Can we please stop assuming bad motives?

By Scott Tibbs, April 29, 2020

If you support keeping the economy locked down, you do not care about people who are losing everything and going to food banks. You do not care about "deaths of despair" like alcoholism, suicide and addiction. You will willingly wreck people's lives because you feel scared.

If you support ending the lockdowns, you are a reckless, greedy monster who does not care if people die. You are willing to let vulnerable people suffer and die for the sake of your stock portfolio or because you want a haircut. No matter which side you take, you are a monster.

Or such is the debate we see not only in the wild and unruly realm of social media, but among politicians and "informed" media pundits who really ought to know better.

People, knock it off. These policy debates are very complex. Yes, there are always bad actors in any debate over public policy. Those people should be called out and shamed. But for the most part, the people making arguments for keeping or lifting the lockdowns are not people who are acting out of nefarious motives or seeking to implement the New World Order.

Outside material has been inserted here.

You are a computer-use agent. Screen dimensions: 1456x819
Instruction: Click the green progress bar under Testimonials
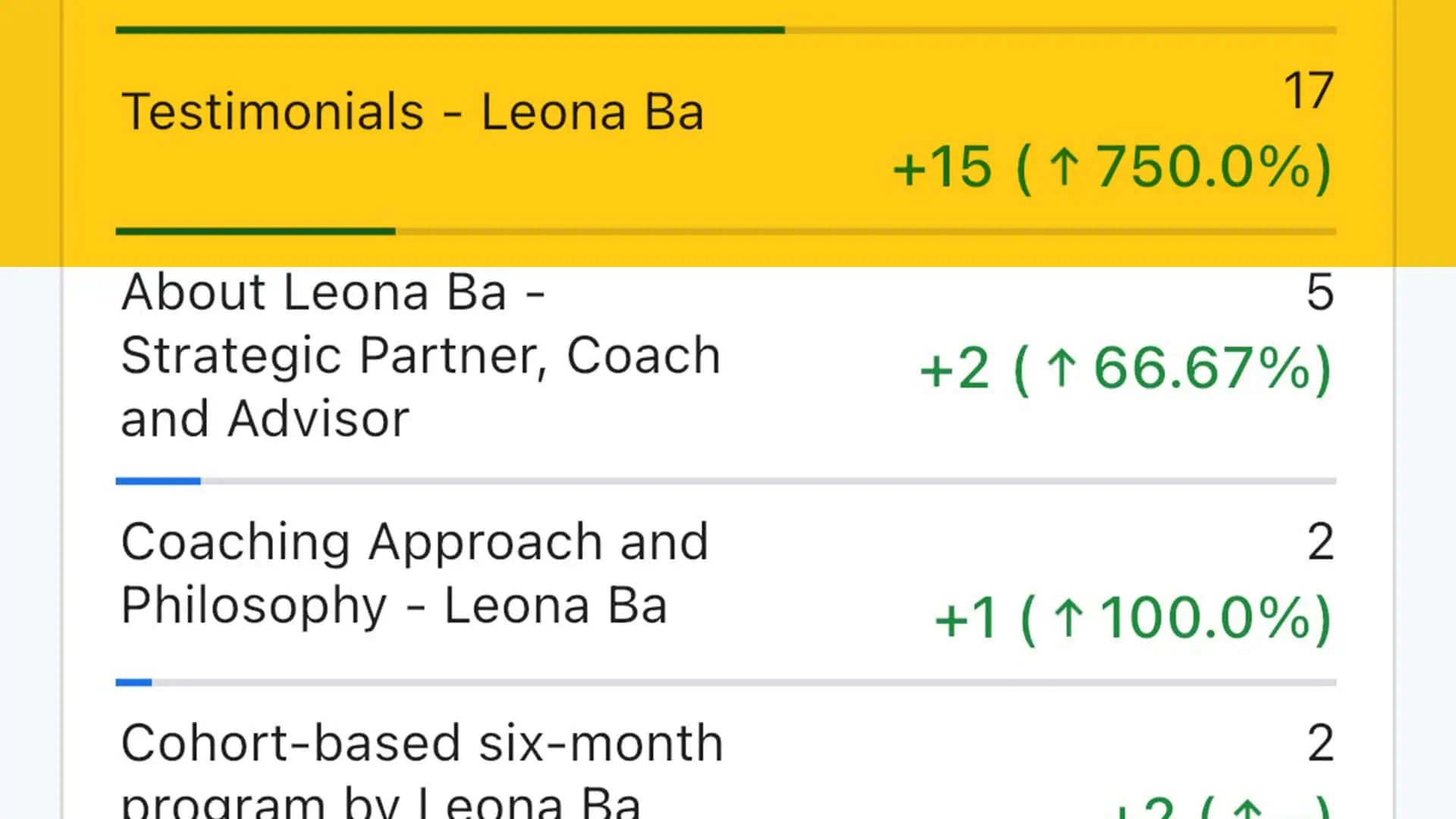255,231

To some extent, the angry accusations one side have been driven by angry accusations from the other side. When you accuse someone of wanting to kill people, you are shutting down any chance of a rational discussion. The same goes for saying someone laughs at the economically destitute. We could have a debate in a constitutional republic over whether the lockdowns should be lifted or extended, but instead we have resorted to name-calling, taunts and insults.

This could have been a time for national unity. It is sad that we have squandered that opportunity because it is easier to just scream at each other and assume the worst of each other.